◆ STUDY QUESTIONS
1. In the gun-violence article, for how many years has Congress blocked the Centers for Disease Control from using public funds to study gun violence?
2. Continue the gun-violence article from its final sentence.

◆ SELECTED EXTRACT
*****

And in 2012, a young shooter killed two people and wounded three others during a rampage at Clackamas Town Center before a man carrying a lawful personal weapon drew it and pointed it at the man. At that point, the assailant retreated, and then killed himself in a stairway.
Many Americans don’t like how widespread gun-carry has become in recent years.

But it’s already a fact of life, and one that, some law enforcement experts believe can be corralled into a potential bulwark the next time someone decides to go on a shooting spree.

4) The science of violence

Why is America, one of the bastions of scientific breakthroughs on the globe, so hesitant to better understand the fundamental dynamics of how guns, if at all, promote violence?

Partisan politics is the obvious answer to why Congress has for 20 years blocked the Centers for Disease Control from using public funds to study gun violence, worried that the data will be used for gun control advocacy. But even deeper is a long-running distrust between the NRA and gun control advocates about each other’s true intentions.

One symptom of the lack of systematic study is that there is currently no common standard for tracking mass shootings. Most news reports this week, including this one, have cited crowdsourced data from two online tracking sites that rely on news reports, in conjunction with studies such as the Harvard one and an FBI report on “active shooter” situation

The NRA rebuffs even the most minor check on guns on the idea that it’s part of a disarmament end game rather than an effort to save lives. The other side reflexively paints the gun lobby as a puppet for culpable weapons manufacturers, indeed as co-conspirators to violence, rather than as a politically active firearms safety organization.

That means any movement on research funding will require both sides to ease up their rhetoric and open their eyes to the emerging facts.

For example, one key question is whether laws that make it easier to carry guns reduce crime or increase it. Studies have found trends, but causation has remained elusive.

*****

◆ GIVEN DATA

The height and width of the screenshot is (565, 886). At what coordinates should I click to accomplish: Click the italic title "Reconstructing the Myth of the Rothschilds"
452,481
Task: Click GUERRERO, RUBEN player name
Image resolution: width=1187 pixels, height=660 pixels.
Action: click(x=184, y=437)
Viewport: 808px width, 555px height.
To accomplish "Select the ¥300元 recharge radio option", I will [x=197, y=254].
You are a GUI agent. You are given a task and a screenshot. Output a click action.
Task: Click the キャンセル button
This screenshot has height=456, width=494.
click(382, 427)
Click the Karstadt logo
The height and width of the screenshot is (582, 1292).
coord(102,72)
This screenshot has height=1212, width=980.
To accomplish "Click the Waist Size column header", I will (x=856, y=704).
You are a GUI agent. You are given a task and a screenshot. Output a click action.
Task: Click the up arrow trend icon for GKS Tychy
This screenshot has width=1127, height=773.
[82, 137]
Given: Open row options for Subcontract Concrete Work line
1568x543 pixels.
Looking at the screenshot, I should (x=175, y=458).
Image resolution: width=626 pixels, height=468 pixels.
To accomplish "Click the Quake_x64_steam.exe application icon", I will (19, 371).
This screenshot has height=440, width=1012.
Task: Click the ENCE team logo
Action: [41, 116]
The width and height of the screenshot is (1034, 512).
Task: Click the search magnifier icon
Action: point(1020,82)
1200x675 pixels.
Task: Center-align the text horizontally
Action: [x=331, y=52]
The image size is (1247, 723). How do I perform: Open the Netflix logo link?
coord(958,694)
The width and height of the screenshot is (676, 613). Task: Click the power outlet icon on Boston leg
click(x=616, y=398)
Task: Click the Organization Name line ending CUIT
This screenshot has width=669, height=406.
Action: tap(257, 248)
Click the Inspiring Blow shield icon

*****

◆ RESPONSES FOR EACH TASK
1. For 20 years.

2.
"Fundamental questions of whether you are safer carrying a gun around with you or not have not been answered adequately,” Daniel Webster, the director of the Johns Hopkins Center for Gun Policy and Research in Baltimore, told the Post recently.

After all, applying scientific research to other societal dangers has had dramatic impacts on human safety.

As highway death tolls rose in the US decades ago, studies of car crashes showed that younger people were particularly prone to serious accidents. In response, states raised standards for younger adults, improved car safety, and saved thousands, if not millions, of lives.

“We learned that you could design cars to be safe … [and] we could do the same with guns and save some lives,” said Mr. Webster at Johns Hopkins. Having deeper knowledge “opens you up to having fuller understanding of the problem and what you can do to solve it.”

5) Celebrate victims, shun shooters

A free, vigorous press is enshrined in the Constitution as one of the highlights of American democracy. Yet studies have shown that current coverage of mass shootings likely fuel what experts call a “contagion effect,” given that many modern mass shooters emulate their “heroes” and yearned for their own infamy.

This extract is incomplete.